Al-Maliki’s Shiite-led government long has faced criticism of discriminating against Iraq’s Sunni and Kurdish populations. But it is his perceived marginalization of the once-dominant Sunnis that sparked recent violence reminiscent of Iraq’s darkest years of sectarian warfare after the 2003 U.S.-led invasion.

Iraq’s newly elected parliament must meet by June 30 to elect a speaker and a new president, who in turn will ask the leader of the largest bloc to form a new government within 15 days.

Al-Maliki has been doing the prime minister job in a caretaker capacity since the April 30 election. While it is far from certain he would step aside, if he were to relinquish the leadership post, according to the constitution, the president assumes the job until a new prime minister is elected.

However, the president, Jalal Talabani, a Kurd, has been ill and getting treatment in Germany since 2012. So the vice president, Khudeir al-Khuzaie, a Shiite, should assume the prime minister’s job until one is elected.

Shiite politicians familiar with the secretive efforts to remove al-Maliki said two names mentioned as possible replacements are former vice president Adel Abdul-Mahdi, a French-educated economist who is also a Shiite, and Ayad Allawi, a secular Shiite who served as Iraq’s first prime minister after Saddam Hussein’s ouster.

With Iraq in turmoil, al-Maliki’s rivals have mounted a campaign to force him out of office, with some angling for support from Western backers and regional heavyweights. On Thursday, their effort received a boost from Obama, who said: "Only leaders that can govern with an inclusive agenda are going to be able to truly bring the Iraqi people together and help them through this crisis."

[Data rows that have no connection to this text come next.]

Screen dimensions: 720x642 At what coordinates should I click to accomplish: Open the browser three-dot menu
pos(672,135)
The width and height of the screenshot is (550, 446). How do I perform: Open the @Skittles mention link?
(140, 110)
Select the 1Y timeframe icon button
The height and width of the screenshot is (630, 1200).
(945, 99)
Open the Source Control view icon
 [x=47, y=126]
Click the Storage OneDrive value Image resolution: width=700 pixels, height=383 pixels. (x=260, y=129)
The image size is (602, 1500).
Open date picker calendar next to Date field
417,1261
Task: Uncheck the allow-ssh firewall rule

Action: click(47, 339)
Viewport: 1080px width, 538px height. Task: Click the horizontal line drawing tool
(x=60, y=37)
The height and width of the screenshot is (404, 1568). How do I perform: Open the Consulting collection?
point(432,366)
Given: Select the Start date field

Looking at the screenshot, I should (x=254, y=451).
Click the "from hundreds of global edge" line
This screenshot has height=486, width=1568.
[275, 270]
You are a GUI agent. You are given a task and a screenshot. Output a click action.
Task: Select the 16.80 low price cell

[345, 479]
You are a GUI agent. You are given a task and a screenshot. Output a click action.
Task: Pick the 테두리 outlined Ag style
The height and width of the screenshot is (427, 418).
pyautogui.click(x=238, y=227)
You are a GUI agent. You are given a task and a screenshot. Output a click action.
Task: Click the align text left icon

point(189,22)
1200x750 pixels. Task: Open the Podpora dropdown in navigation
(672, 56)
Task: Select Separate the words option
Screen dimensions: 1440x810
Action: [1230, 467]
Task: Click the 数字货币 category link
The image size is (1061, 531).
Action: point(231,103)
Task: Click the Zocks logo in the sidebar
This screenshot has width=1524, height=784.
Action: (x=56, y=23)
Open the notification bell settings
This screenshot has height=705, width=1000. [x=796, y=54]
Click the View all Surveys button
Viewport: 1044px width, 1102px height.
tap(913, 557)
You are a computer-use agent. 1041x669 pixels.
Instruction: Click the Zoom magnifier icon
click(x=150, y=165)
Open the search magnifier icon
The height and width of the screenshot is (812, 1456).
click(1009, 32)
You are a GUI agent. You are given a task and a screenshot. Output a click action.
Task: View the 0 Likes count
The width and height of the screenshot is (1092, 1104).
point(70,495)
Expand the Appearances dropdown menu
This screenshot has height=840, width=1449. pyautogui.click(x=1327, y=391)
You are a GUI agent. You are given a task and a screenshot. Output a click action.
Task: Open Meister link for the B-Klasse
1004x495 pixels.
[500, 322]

An "inclusive agenda" has not been high on the priorities of al-Maliki, however. Many of al-Maliki’s former Kurdish and Shiite allies have been clamoring to deny the prime minister a third term in office, charging that he has excluded them from a narrow decision-making circle of close confidants.

Al-Maliki’s efforts last year to crush protests by Sunnis complaining of discrimination under his Shiite-led government sparked a new wave of violence by militants, who took over the city of Fallujah in the western, Sunni-dominated province of Anbar and parts of the provincial capital, Ramadi.

Iraqi army and police forces battling them for months have been unable to take most areas back, and over the past week or so the militants have also taken over the cities of Mosul and Tikrit.

Less than three years after Obama heralded the end of America’s war in Iraq, he said Thursday he was dispatching up to 300 military advisers to help quell the insurgency. They would join up to 275 being positioned in and around Iraq to provide security and support for the U.S. Embassy in Baghdad and other American interests.